### Work task
Write out, word for word, every line in the data below from the one containing "Given: Open the Teams Chat taskbar icon" to the one containing "Given: Choose the", both of them included.

### Task material
—————

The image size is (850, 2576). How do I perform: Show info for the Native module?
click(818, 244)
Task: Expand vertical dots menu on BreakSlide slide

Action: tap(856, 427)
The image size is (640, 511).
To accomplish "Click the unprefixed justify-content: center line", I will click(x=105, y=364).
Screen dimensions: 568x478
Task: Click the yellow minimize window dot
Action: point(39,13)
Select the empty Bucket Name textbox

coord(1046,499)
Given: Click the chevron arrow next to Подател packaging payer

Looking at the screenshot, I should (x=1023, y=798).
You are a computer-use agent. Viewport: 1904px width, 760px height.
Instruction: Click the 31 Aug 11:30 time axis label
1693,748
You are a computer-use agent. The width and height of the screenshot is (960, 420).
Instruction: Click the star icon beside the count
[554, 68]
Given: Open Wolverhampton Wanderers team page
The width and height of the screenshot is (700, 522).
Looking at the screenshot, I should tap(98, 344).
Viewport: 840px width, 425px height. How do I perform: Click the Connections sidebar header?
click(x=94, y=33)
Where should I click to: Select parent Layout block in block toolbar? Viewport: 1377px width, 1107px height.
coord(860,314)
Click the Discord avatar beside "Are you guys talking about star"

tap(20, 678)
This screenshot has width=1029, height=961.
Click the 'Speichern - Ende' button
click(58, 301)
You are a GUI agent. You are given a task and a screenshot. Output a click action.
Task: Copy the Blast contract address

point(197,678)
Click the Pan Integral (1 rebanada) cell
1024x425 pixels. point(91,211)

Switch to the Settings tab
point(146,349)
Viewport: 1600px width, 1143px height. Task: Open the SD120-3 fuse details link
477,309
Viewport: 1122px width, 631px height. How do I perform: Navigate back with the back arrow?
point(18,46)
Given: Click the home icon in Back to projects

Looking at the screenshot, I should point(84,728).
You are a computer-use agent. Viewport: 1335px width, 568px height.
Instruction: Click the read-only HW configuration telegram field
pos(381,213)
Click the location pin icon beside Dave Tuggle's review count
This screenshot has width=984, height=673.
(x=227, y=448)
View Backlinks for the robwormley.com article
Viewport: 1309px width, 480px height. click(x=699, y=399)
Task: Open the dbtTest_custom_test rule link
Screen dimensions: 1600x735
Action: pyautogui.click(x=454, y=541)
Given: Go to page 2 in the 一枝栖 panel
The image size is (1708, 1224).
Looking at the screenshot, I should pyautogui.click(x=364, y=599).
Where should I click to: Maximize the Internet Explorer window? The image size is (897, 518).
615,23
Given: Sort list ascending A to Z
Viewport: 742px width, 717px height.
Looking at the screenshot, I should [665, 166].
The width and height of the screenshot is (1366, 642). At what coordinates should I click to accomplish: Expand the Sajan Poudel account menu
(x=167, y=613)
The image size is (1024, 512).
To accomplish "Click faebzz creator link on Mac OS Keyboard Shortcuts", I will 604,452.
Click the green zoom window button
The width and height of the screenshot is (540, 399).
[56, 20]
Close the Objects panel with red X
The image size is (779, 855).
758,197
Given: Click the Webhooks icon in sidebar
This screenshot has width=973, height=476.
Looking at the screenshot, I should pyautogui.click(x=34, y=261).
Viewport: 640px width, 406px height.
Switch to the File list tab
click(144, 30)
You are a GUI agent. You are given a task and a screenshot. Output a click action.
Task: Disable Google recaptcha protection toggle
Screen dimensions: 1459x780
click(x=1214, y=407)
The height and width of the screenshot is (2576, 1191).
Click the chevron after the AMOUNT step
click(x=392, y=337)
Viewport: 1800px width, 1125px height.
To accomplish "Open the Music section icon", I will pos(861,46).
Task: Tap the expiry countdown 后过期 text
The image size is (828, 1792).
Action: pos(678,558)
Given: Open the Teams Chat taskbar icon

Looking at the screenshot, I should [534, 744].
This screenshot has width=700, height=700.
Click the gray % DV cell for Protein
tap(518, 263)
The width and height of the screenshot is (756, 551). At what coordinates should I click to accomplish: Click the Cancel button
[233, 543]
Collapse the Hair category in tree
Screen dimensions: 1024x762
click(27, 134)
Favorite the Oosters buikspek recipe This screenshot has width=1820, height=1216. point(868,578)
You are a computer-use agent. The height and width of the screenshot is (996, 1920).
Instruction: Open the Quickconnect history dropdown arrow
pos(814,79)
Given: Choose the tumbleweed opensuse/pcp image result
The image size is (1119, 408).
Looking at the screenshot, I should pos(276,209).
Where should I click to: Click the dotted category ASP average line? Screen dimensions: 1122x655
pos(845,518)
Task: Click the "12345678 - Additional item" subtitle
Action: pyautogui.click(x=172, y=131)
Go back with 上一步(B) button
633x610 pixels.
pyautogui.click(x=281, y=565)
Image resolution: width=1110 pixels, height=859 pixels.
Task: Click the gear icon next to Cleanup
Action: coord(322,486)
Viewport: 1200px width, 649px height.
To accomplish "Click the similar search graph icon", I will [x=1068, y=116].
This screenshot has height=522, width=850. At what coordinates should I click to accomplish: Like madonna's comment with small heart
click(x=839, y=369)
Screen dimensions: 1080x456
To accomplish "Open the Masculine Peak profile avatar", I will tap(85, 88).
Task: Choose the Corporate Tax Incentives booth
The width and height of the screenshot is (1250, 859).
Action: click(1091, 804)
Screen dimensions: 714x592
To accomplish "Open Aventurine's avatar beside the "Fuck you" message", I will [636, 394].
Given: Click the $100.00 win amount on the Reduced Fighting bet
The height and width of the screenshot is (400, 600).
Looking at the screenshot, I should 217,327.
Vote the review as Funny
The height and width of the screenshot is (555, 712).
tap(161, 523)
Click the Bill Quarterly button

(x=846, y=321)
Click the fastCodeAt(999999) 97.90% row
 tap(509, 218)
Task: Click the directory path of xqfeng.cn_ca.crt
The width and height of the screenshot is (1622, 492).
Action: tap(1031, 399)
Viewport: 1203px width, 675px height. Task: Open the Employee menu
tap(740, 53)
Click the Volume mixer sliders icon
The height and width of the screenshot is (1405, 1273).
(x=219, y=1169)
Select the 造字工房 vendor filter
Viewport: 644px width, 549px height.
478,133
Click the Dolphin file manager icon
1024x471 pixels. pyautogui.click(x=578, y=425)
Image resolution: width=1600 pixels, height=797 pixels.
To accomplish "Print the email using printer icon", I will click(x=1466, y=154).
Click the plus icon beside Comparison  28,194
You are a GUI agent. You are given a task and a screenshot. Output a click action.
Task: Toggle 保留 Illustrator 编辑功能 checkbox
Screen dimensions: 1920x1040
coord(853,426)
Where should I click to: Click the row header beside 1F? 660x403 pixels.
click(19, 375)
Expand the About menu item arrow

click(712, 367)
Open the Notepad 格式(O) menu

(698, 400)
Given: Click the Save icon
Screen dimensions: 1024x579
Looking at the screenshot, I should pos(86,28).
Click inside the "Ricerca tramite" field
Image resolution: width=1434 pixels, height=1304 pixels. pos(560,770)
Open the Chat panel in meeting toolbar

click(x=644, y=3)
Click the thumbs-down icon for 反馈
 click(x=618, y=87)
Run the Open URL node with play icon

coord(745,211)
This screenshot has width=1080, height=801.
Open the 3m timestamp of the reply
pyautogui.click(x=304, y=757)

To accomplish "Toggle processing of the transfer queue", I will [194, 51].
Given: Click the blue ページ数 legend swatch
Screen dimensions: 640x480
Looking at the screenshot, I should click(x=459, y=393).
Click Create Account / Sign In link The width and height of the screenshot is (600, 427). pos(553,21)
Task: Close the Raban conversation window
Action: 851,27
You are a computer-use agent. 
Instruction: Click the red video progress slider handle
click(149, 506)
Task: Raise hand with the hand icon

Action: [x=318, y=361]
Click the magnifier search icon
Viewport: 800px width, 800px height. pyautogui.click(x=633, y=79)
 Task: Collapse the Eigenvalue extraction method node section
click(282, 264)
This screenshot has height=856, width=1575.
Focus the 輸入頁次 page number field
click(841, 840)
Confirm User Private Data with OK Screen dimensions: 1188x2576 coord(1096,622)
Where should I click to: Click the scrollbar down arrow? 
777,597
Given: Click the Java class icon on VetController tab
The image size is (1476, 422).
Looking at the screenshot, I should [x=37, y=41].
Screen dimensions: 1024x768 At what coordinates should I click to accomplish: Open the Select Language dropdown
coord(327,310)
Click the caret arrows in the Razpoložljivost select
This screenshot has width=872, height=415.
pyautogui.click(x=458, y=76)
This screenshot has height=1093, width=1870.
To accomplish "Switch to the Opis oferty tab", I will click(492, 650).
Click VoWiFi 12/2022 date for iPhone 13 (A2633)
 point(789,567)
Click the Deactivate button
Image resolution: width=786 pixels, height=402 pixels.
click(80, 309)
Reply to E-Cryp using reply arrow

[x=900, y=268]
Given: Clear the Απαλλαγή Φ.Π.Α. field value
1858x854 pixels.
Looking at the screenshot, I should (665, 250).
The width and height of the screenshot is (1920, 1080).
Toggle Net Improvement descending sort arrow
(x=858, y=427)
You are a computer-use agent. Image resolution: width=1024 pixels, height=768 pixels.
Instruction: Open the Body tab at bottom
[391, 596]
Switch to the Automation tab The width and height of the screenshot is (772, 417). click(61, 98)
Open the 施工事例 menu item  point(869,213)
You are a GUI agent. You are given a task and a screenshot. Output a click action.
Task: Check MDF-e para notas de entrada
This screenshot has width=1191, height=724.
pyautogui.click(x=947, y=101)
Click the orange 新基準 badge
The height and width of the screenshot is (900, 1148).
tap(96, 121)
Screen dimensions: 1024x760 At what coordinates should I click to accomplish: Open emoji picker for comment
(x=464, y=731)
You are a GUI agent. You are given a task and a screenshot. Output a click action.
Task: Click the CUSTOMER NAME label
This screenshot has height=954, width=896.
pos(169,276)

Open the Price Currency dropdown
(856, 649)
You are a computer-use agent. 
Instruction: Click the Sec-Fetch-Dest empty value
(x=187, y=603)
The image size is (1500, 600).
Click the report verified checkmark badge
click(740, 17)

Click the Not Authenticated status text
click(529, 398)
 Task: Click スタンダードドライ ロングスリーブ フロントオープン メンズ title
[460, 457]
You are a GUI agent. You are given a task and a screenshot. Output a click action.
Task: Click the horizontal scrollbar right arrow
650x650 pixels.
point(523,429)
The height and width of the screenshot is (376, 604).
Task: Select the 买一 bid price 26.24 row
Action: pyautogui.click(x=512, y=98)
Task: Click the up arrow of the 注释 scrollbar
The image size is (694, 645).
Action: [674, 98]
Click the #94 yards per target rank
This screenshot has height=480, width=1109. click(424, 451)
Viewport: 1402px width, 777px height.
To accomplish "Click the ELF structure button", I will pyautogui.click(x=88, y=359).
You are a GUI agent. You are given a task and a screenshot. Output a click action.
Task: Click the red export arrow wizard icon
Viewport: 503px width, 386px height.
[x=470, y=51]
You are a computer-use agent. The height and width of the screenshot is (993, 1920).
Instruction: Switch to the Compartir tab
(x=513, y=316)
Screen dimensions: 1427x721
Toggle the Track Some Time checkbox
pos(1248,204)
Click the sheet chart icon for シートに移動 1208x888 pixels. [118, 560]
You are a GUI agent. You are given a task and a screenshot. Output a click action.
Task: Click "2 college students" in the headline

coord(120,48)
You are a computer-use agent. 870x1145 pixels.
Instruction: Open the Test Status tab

—————

### Reply
Given: Open the Teams Chat taskbar icon

Looking at the screenshot, I should [534, 744].
This screenshot has width=700, height=700.
Click the gray % DV cell for Protein
tap(518, 263)
The width and height of the screenshot is (756, 551). At what coordinates should I click to accomplish: Click the Cancel button
[233, 543]
Collapse the Hair category in tree
Screen dimensions: 1024x762
click(27, 134)
Favorite the Oosters buikspek recipe This screenshot has width=1820, height=1216. point(868,578)
You are a computer-use agent. The height and width of the screenshot is (996, 1920).
Instruction: Open the Quickconnect history dropdown arrow
pos(814,79)
Given: Choose the tumbleweed opensuse/pcp image result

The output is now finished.